Whether you are a high school teacher or a parent, you know how much you want to keep students safe when they head off to college. Up until now, it has been easier to monitor their safety than it will be when they head off to live on or near college campuses.
Many of us have taken what is apparently ill-founded comfort in the idea that Uber, Lyft and similar ride services offer a safe transportation option for students. As the author of this article, I can attest to the fact that I have felt good when my college-age daughter has called me at night to say, “Don’t worry, I’m going to get an Uber.” But as I write this article, Uber has just released a safety study (reported on ABC News and elsewhere) that reports that during 2017 and 2018, 3,045 sexual assaults happened in Uber vehicles, during a total of 1.3 billion trips. Interestingly, 45% of the individuals accused of committing sexual assaults were Uber riders, not drivers. The report also notes that sometimes Uber riders attacked each other. Of those 3,045 assaults, 464 were reported as rapes.

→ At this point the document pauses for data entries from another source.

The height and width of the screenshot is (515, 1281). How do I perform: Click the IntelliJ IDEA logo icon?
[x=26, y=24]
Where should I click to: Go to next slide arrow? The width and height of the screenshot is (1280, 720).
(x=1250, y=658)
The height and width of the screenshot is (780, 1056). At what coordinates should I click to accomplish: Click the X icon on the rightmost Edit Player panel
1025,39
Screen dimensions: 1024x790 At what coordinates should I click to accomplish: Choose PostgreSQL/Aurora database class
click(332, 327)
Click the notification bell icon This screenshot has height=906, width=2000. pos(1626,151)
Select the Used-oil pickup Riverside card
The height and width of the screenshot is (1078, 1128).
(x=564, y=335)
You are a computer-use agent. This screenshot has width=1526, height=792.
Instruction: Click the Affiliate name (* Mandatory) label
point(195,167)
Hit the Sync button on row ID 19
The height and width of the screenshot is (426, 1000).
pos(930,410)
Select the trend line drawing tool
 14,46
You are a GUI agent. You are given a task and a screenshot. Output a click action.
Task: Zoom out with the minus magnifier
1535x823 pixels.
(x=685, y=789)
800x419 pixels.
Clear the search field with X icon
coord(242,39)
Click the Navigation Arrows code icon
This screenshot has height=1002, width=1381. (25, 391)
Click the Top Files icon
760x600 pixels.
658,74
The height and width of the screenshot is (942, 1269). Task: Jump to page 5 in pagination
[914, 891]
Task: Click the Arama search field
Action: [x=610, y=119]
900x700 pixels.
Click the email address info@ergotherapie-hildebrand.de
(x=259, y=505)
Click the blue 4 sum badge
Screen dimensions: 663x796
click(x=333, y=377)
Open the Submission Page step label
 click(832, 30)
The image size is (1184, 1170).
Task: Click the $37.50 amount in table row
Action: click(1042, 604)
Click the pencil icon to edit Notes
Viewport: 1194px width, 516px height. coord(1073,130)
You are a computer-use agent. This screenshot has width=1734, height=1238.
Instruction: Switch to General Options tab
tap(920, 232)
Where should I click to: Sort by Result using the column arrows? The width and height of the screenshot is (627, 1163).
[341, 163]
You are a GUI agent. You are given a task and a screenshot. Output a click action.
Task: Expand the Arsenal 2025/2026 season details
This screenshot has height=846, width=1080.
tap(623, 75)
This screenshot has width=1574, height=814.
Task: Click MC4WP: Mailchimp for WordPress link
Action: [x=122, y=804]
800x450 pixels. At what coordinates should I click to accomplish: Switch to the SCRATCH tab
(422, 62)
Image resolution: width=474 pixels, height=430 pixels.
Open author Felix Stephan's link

I suppose it is reassuring to remember that those statistics mean that sexual assault happens on only about one-tenth of one percent of all Uber rides. Also, we should compare those statistics against the number of sexual assaults that happen in other places. Is a student more (or less) likely to be assaulted in a ride-sharing vehicle or on a college campus, while taking public transportation, while in a dormitory, or elsewhere? I have not been able to come up with data that answer questions like those. But we have to remember that students (and everyone else) are never 100% immune from attack, no matter where they are.
Basic Student Safety Protocols
Most colleges and universities give informational sessions about safety to students as soon as they arrive on campus. But to increase the odds that your students and children will be safe once they start college life, it is a good idea to review some safety strategies with them.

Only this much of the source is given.